Tuesday, August 17, 2004

MCI Selects Ericsson to Migrate International Traffic to VoIP

MCI plans to deploy Ericsson's Engine solution to migrate its US-based international gateway traffic from traditional circuit switching to VoIP. MCI expects to begin transitioning traffic by mid 2005.



MCI's Engine deployment includes the Ericsson Telephony Server (TeS), which serves as the voice gateway controller and signaling gateway, and the Ericsson Media Gateway (MGW) as the VoIP media path converters. The Media Gateways (MGW) will packetize voice streams that come from the legacy TDM network for transport across the IP backbone. Likewise, MGWs will also convert VoIP packets back to TDM voice streams for transport across the PSTN. Also, by providing MCI with the capability to interconnect existing VoIP networks with SIP and H.323, Engine will also provide MCI the flexibility to connect with global carriers to exchange VoIP traffic regardless of protocol preference.
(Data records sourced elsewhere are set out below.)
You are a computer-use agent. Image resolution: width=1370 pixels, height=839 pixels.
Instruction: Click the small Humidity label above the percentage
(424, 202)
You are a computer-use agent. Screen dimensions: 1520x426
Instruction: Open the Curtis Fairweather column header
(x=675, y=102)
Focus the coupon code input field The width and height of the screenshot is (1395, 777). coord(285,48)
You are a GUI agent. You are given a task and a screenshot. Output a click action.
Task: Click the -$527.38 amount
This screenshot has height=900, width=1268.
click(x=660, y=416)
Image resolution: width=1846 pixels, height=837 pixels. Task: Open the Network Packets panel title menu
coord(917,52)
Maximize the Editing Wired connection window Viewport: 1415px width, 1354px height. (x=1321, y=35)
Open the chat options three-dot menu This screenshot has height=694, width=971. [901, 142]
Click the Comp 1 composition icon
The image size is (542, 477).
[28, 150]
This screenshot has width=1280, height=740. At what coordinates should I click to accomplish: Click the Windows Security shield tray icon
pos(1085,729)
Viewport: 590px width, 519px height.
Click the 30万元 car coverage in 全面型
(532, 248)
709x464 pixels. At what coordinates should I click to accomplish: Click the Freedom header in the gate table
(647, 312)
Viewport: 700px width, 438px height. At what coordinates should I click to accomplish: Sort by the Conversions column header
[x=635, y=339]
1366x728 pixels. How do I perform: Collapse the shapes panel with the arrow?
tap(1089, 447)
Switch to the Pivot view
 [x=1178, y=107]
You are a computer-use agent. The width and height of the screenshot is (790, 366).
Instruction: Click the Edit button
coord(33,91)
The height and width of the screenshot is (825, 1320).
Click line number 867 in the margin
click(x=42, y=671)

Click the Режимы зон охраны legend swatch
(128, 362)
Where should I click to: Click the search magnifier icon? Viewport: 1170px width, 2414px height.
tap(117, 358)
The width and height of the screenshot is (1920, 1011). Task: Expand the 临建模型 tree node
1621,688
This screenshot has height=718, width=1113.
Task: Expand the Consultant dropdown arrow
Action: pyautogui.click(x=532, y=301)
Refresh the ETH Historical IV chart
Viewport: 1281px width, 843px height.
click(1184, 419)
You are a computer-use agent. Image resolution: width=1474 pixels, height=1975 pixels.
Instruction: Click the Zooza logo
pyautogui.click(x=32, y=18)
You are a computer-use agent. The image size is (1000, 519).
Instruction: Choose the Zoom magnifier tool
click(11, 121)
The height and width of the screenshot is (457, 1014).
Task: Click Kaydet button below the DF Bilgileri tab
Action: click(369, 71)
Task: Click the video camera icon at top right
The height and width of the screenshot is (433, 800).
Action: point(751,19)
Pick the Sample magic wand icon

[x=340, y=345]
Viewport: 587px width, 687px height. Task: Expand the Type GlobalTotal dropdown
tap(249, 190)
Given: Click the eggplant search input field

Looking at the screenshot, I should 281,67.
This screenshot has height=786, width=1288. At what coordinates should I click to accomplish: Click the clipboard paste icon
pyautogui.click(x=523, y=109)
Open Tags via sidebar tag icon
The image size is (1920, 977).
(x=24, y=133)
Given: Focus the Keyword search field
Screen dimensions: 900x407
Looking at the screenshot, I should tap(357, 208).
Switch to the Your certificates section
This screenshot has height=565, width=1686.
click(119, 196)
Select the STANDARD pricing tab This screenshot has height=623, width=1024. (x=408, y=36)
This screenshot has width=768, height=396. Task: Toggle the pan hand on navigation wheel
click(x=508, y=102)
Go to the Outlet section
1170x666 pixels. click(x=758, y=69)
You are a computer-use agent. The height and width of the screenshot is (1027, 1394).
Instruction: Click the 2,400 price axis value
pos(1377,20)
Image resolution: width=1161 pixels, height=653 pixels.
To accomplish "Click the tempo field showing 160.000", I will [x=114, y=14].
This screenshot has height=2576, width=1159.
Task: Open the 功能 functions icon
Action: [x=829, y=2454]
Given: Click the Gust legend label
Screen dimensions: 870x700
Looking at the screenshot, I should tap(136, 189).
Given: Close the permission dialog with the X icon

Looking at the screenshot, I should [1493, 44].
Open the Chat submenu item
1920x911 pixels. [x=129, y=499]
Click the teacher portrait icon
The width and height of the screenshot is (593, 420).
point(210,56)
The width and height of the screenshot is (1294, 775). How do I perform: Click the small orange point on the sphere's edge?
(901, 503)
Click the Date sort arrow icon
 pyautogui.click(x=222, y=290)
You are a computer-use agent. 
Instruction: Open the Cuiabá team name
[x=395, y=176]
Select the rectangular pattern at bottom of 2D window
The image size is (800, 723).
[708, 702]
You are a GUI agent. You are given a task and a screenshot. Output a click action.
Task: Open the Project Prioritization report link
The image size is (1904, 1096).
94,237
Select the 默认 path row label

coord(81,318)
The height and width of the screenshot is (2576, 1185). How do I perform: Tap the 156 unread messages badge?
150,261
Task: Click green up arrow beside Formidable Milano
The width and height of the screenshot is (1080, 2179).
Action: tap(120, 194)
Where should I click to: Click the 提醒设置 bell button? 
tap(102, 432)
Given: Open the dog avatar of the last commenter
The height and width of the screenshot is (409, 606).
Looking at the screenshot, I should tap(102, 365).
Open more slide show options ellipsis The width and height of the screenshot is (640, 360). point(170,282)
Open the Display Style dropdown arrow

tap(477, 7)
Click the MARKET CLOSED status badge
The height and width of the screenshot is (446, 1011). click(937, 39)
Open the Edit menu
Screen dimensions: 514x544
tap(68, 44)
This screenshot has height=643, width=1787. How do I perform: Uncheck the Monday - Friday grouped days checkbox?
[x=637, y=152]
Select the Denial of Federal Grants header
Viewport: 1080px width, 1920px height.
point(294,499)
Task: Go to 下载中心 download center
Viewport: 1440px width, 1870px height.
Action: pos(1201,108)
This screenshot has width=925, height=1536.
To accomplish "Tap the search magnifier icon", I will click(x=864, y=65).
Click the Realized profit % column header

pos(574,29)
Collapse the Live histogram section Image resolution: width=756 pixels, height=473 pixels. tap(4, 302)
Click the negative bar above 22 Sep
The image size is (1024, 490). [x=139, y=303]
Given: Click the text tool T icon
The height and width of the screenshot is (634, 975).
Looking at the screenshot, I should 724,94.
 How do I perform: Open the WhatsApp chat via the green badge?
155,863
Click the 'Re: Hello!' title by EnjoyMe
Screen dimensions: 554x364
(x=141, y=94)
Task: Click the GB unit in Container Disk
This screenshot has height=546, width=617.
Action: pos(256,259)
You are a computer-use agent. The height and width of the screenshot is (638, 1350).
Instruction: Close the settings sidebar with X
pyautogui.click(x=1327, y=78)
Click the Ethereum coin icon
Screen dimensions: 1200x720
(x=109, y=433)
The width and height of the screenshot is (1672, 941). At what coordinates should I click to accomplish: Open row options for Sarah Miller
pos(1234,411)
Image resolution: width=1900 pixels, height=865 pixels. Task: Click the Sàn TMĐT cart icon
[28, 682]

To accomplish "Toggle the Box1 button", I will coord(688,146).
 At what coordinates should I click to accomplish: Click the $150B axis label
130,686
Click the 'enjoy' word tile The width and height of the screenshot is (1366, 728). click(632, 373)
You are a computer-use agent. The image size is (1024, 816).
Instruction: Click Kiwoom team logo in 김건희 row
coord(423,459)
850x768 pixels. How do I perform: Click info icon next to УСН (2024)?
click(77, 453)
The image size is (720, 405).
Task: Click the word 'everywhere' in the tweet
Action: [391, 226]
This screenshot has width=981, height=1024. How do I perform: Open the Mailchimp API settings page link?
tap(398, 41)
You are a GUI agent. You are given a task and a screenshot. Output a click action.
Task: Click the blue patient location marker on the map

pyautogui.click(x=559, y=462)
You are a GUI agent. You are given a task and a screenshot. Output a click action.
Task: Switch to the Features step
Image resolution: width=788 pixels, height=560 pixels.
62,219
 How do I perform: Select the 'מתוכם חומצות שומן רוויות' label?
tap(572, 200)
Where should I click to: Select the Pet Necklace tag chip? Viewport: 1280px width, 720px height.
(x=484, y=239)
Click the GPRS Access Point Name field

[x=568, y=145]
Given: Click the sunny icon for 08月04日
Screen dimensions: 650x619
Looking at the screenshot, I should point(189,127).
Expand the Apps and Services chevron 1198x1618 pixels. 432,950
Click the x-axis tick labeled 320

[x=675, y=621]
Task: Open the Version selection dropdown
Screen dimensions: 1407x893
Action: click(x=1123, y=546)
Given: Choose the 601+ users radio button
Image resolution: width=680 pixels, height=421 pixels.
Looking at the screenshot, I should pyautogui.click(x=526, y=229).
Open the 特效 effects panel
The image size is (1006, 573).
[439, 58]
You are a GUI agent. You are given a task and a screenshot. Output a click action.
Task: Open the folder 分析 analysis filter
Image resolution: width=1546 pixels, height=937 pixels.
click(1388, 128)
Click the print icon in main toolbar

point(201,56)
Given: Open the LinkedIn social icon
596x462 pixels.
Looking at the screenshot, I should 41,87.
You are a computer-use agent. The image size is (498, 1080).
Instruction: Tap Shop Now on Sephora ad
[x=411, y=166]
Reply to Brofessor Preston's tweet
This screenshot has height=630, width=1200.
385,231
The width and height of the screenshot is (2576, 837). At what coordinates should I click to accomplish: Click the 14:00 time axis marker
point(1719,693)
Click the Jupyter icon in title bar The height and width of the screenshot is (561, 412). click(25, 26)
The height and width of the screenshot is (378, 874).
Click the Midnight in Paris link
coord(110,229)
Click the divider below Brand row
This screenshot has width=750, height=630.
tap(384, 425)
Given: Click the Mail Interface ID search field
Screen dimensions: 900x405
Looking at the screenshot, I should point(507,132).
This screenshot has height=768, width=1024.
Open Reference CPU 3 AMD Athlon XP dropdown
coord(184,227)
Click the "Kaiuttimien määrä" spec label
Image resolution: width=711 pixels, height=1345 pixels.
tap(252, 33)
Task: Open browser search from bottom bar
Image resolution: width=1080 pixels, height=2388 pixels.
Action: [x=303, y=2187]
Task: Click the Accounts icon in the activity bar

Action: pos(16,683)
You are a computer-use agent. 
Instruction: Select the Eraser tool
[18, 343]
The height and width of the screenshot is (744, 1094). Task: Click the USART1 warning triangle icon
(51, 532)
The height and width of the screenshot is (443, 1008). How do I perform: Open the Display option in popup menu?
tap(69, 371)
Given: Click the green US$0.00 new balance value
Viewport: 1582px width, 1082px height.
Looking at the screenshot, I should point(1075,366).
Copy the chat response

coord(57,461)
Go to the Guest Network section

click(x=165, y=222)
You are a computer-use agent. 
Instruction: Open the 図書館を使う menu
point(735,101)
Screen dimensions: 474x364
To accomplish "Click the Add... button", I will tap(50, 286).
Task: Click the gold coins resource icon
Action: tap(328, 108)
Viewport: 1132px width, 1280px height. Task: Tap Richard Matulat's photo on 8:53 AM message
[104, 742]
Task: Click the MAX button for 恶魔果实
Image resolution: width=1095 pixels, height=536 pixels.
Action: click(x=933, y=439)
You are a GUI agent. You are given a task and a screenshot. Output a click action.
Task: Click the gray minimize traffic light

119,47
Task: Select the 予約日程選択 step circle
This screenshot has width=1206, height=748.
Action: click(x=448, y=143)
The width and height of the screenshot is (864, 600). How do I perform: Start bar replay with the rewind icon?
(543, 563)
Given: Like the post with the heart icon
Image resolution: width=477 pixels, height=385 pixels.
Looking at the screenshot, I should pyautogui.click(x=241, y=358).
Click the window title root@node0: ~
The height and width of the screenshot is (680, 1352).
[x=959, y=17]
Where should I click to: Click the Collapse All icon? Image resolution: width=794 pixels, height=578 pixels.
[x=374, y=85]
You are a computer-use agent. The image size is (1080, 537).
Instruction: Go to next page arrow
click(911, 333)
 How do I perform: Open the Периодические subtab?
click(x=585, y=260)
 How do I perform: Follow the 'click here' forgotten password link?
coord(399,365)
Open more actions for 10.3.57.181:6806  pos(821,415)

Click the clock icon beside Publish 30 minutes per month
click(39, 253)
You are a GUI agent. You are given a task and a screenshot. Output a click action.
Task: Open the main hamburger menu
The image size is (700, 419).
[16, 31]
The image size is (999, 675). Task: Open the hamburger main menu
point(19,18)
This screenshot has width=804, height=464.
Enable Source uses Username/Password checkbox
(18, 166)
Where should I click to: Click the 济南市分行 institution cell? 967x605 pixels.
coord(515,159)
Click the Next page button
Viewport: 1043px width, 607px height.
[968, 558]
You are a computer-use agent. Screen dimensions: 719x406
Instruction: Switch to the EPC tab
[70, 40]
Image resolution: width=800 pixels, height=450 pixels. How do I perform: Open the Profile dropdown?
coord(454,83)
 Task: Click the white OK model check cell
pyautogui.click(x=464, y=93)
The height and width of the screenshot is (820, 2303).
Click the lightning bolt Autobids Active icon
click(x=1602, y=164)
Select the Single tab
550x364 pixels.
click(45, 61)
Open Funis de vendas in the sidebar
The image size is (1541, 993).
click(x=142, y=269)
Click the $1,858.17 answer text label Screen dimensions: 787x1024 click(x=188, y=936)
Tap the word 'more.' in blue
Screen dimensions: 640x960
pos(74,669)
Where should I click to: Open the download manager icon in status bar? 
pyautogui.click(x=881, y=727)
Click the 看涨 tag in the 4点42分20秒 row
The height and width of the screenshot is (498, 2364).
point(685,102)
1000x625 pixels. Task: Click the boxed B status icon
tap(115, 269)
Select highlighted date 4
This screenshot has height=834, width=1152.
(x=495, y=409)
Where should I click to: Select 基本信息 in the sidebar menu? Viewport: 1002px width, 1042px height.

Financial terms were not disclosed. http://www.ericsson.com/presshttp://www.mci.com

  • In June 2004, MCI outlined a Converged Packet Access (CPA) strategy for its business customers that leverages Ethernet and MPLS. The architecture aims to consolidate all services - Frame Relay, Private IP, IP VPN, Ethernet, Private Line, and voice - onto a single, customer Ethernet interface (10bT, 100bT and Gig E). Once an initial physical connection is established, MCI customers can logically provision capacity and services as needed without requiring physical changes to the network. MPLS tunneling technology is utilized to create logical channels that securely separate customer's services.

    MCI's CPA architecture has four key components: (1) an Ethernet traffic aggregator; (2) a new Layer 2 and TDM grooming infrastructure; (3) an optical add-drop multiplexer; and (4) a packet-enabled service edge. This equipment allows MCI to aggregate traffic originating from one large business customer or many small business customers in a multi-tenant business building across a single, secure network access circuit. MCI is using an Ethernet over SONET infrastructure.